What is scarier is that beneath all the L33tsp33k, there's some really clever maths going on. Wonder what the IMO markers would make of a perfect solution written in L33tsp33k?

That'd be awesome to try! At our next TST, I'll do it for one of the exercises, we'll see...

Now it becomes absolutely obvious how much a proper notation is important in maths.

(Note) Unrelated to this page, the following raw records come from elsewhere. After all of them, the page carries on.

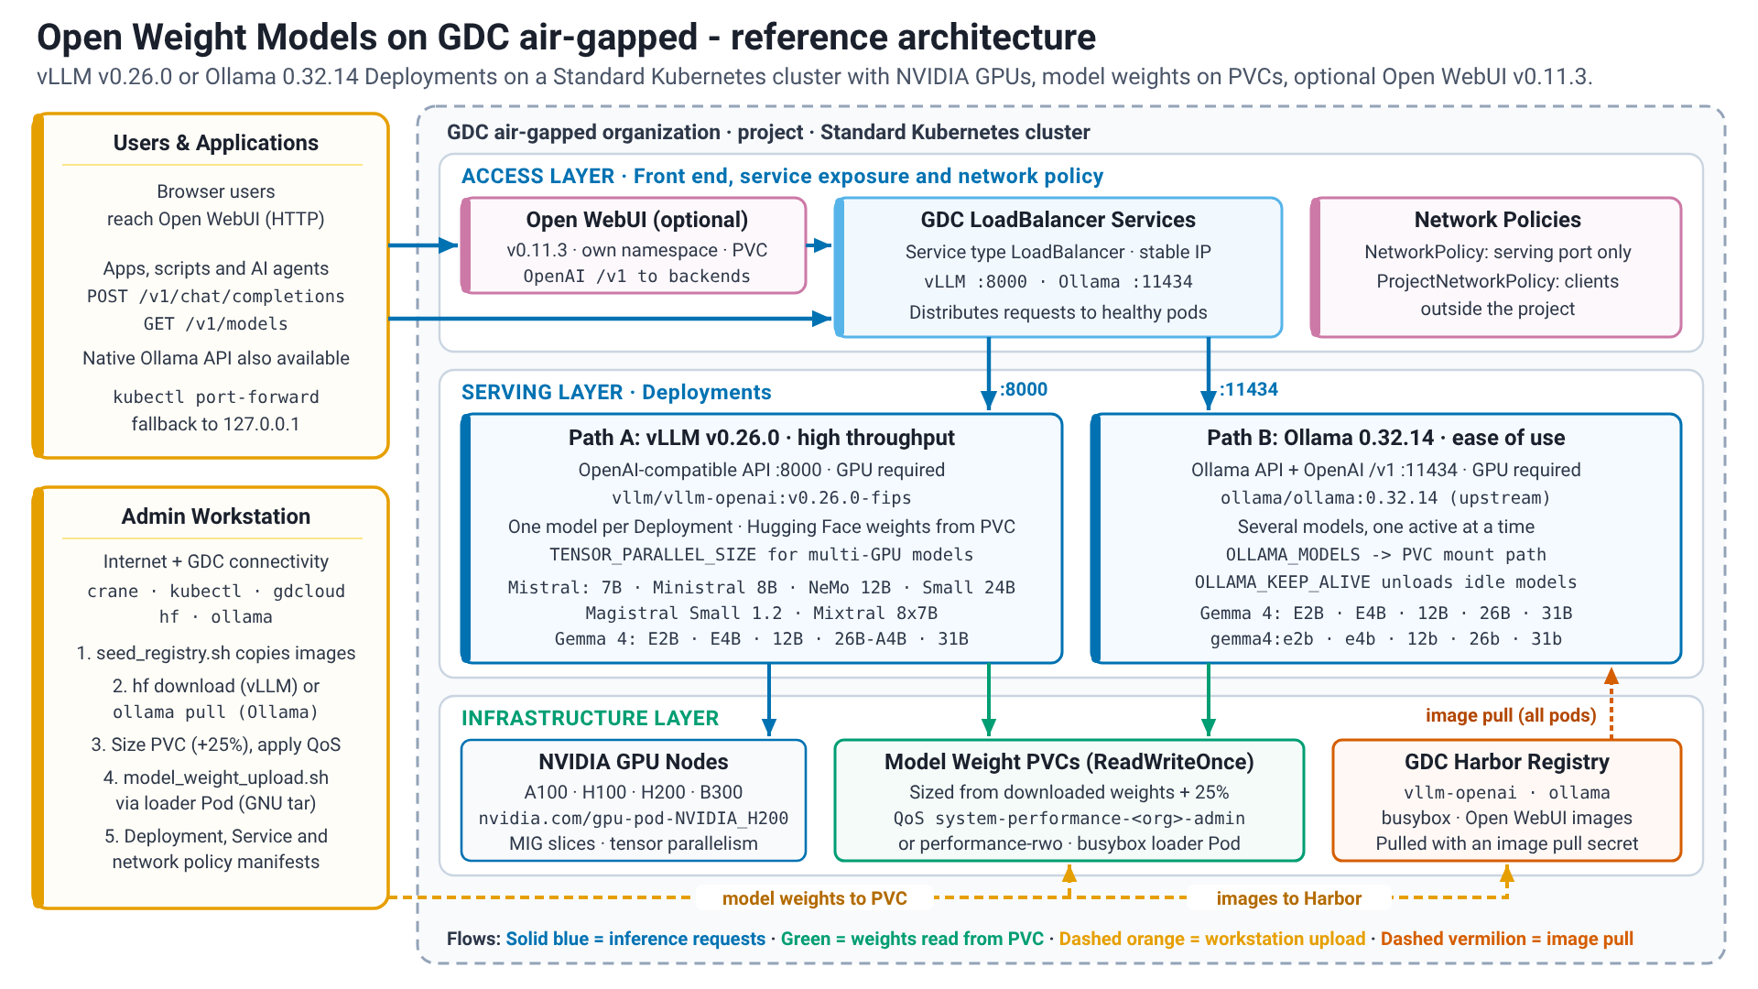Click the SERVING LAYER Deployments heading
1758x989 pixels.
coord(616,392)
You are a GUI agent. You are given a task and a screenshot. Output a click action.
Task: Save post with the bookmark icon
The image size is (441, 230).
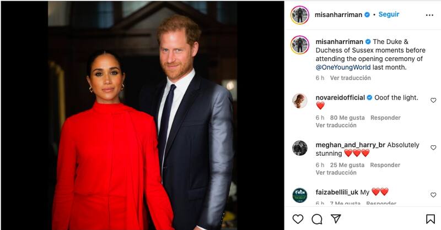point(431,219)
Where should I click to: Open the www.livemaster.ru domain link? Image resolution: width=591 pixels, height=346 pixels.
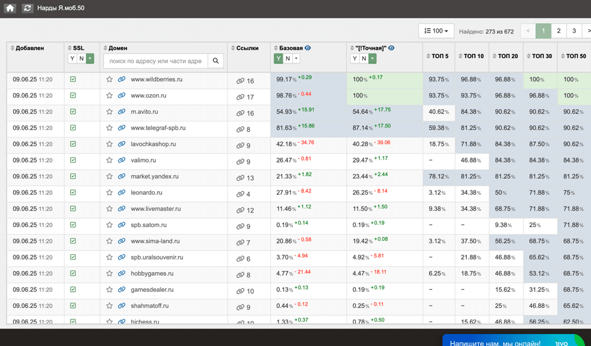[x=156, y=209]
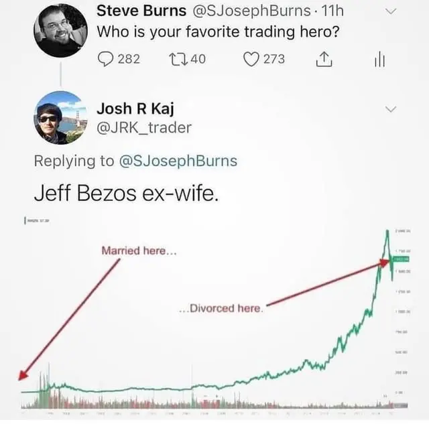This screenshot has width=429, height=424.
Task: Open tweet analytics bar chart icon
Action: [x=379, y=60]
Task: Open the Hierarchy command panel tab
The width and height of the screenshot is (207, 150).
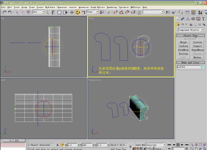Action: [188, 19]
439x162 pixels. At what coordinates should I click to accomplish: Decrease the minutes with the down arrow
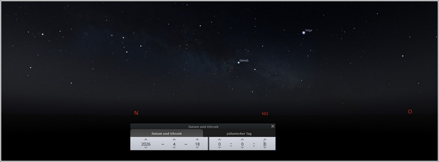(x=242, y=148)
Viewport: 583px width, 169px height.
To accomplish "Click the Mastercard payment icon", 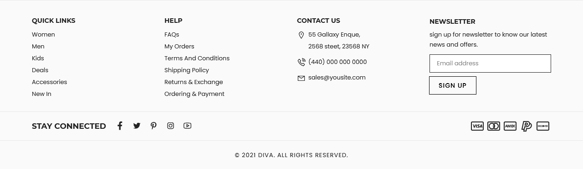I will click(x=494, y=126).
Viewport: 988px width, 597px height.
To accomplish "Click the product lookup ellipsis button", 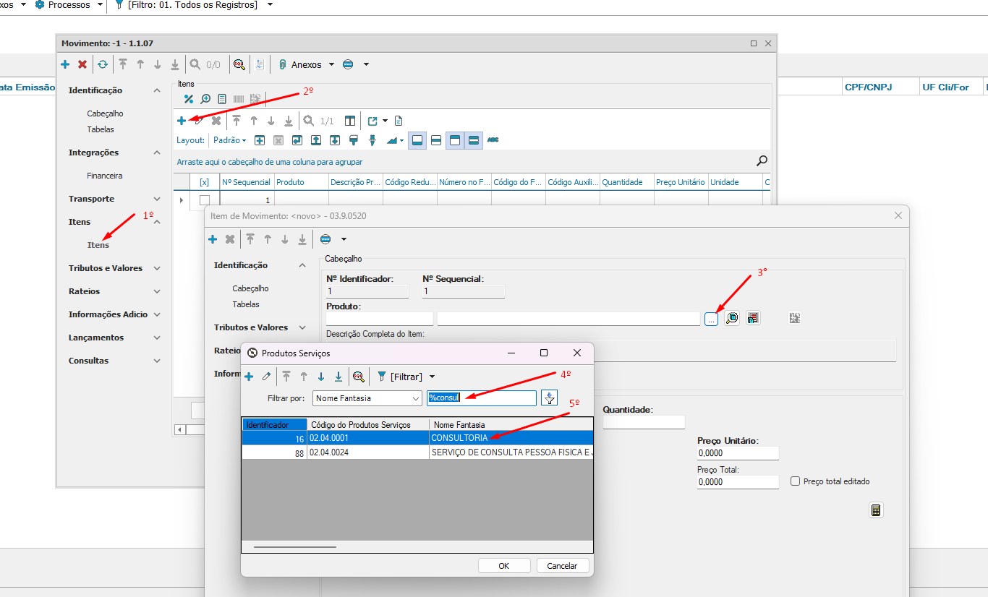I will [711, 318].
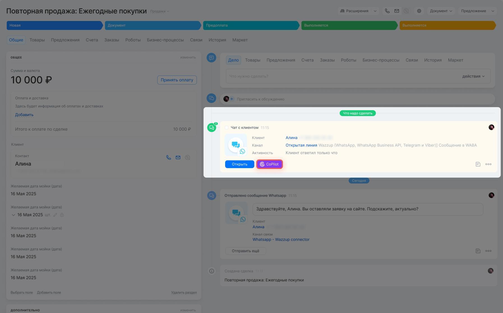The image size is (503, 313).
Task: Click the phone icon beside contact Алина
Action: point(169,157)
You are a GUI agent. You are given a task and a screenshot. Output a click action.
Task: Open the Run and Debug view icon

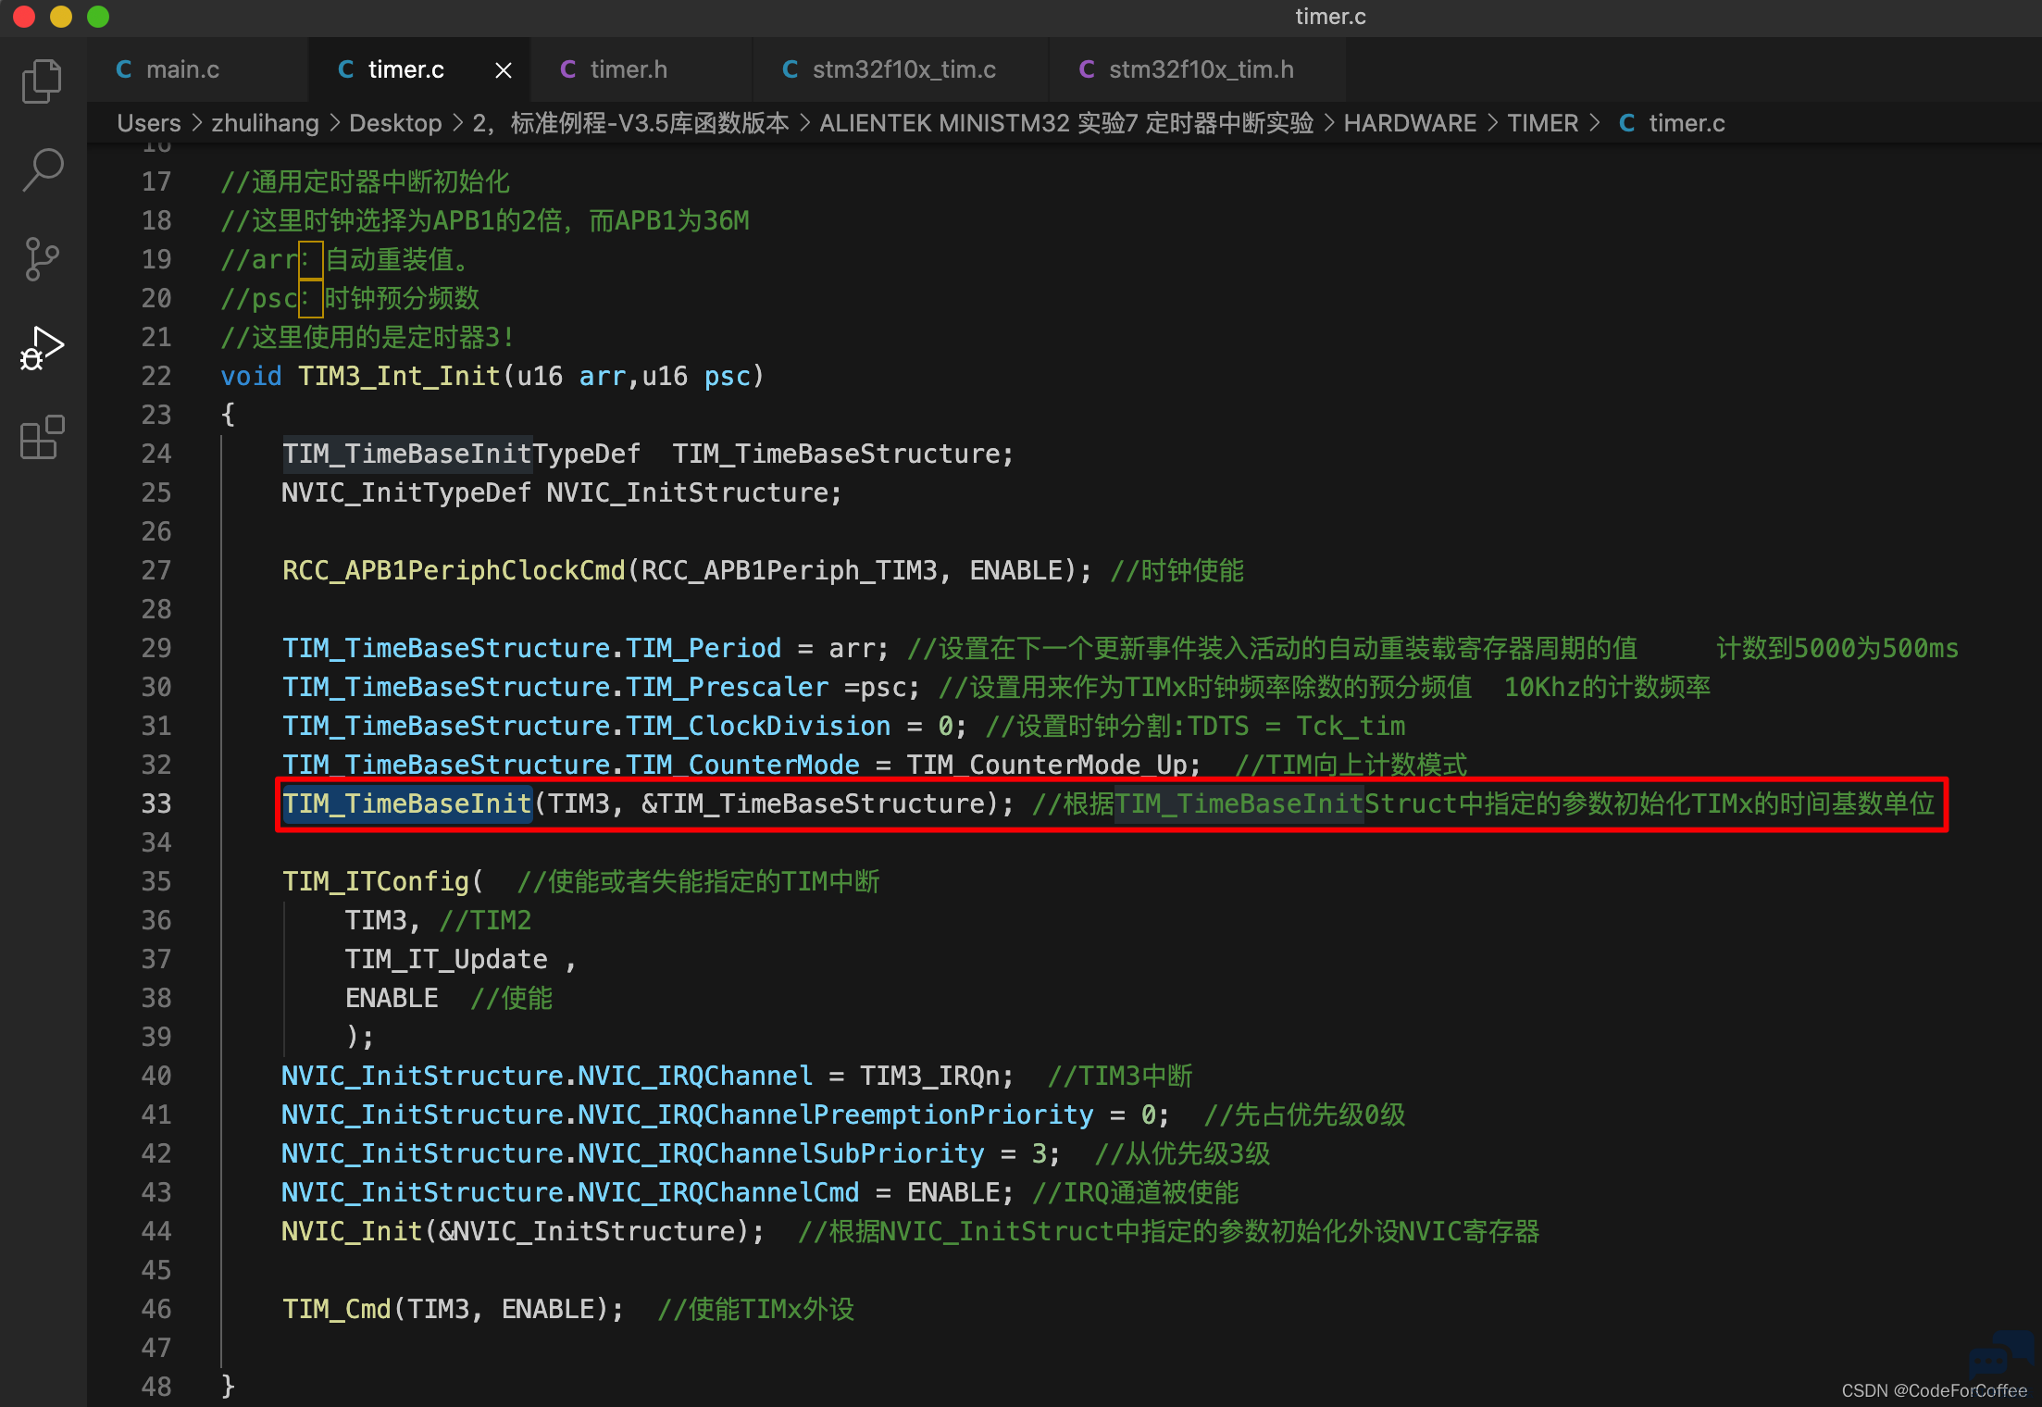coord(42,348)
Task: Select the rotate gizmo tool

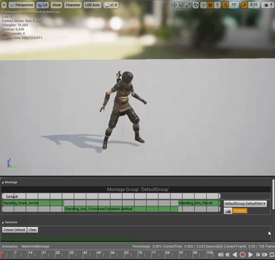Action: 181,5
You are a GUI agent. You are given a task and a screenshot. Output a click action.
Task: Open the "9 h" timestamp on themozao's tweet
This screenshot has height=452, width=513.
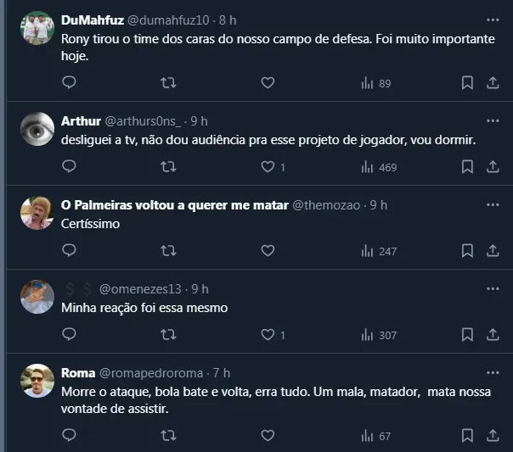click(x=379, y=205)
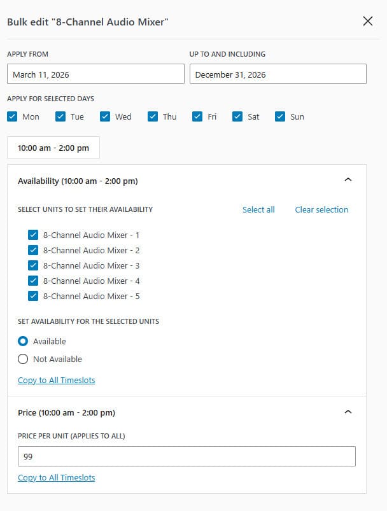Select the Available radio button
This screenshot has height=511, width=387.
pos(23,341)
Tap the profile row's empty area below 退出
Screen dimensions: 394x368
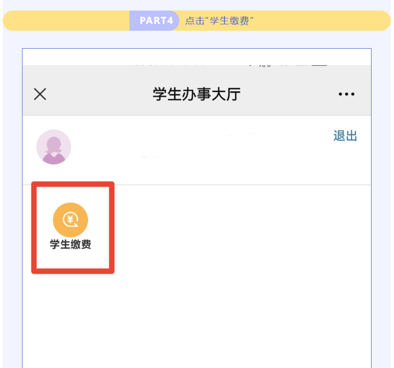(x=345, y=163)
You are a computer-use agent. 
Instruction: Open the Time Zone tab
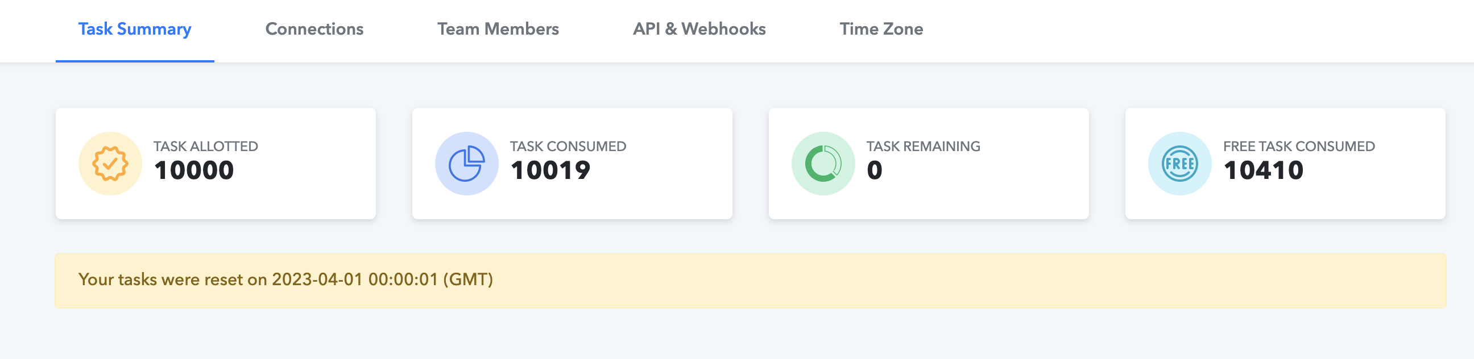(x=881, y=29)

Centy wrote: Wonder what the IMO markers would make of a perfect solution written in L33tsp33k? I think it would basicly depend on how readable it is. If it is still mathematically correct and understandable, it shouldn't be much of a problem. Not long ago, I ended a solution to a problem with a quote from Munchkin, what somewhat irritated the correcter, but it still was 7/7. At the most recent TST, I have defined an operation on graphs called "haxxoring" (really, I had no time and no better word came into my mind ) and enclosed a part of my solution which I found unnecessary in a <spam> </spam> tag. Participants should have the right to have some fun on exams. Of course, it starts suxx0ring when all the solution is written in 1337, what makes it hard to read normal words and distinguish between letters and numb3rz. Centy wrote: What is scarier is that beneath all the L33tsp33k, there's some really clever maths going on. Well, may be, but this clever maths is over 100 years old . Actually, it's an application of Miquel points. The basic fact is that four lines in the plane enclose four triangles, and that the circumcircles of these triangles have a common point; this point is called the Miquel point of the four lines. Now, the whole problem comes down to proving that the Miquel point of the lines AD, BC, AB, EF coincides with the Miquel point of the lines AD, BC, CD, EF; in other words, we have to prove that the circumcircles of triangles $X_{1337}AD$, $X_{1337}BC$ and $X_{1337}EF$ have a common point. This is not only a simpler problem (we can forget about S and T now, the point $X_{1337}$ is much easier to handle), but also known: it is a restatement of http://www.mathlinks.ro/Forum/viewtopic.php?t=68157 . Darij

darij grinberg wrote: Not long ago, I ended a solution to a problem with a quote from Munchkin, what somewhat irritated the correcter, but it still was 7/7. You can't leave us hanging like that now I think we're all pretty curious!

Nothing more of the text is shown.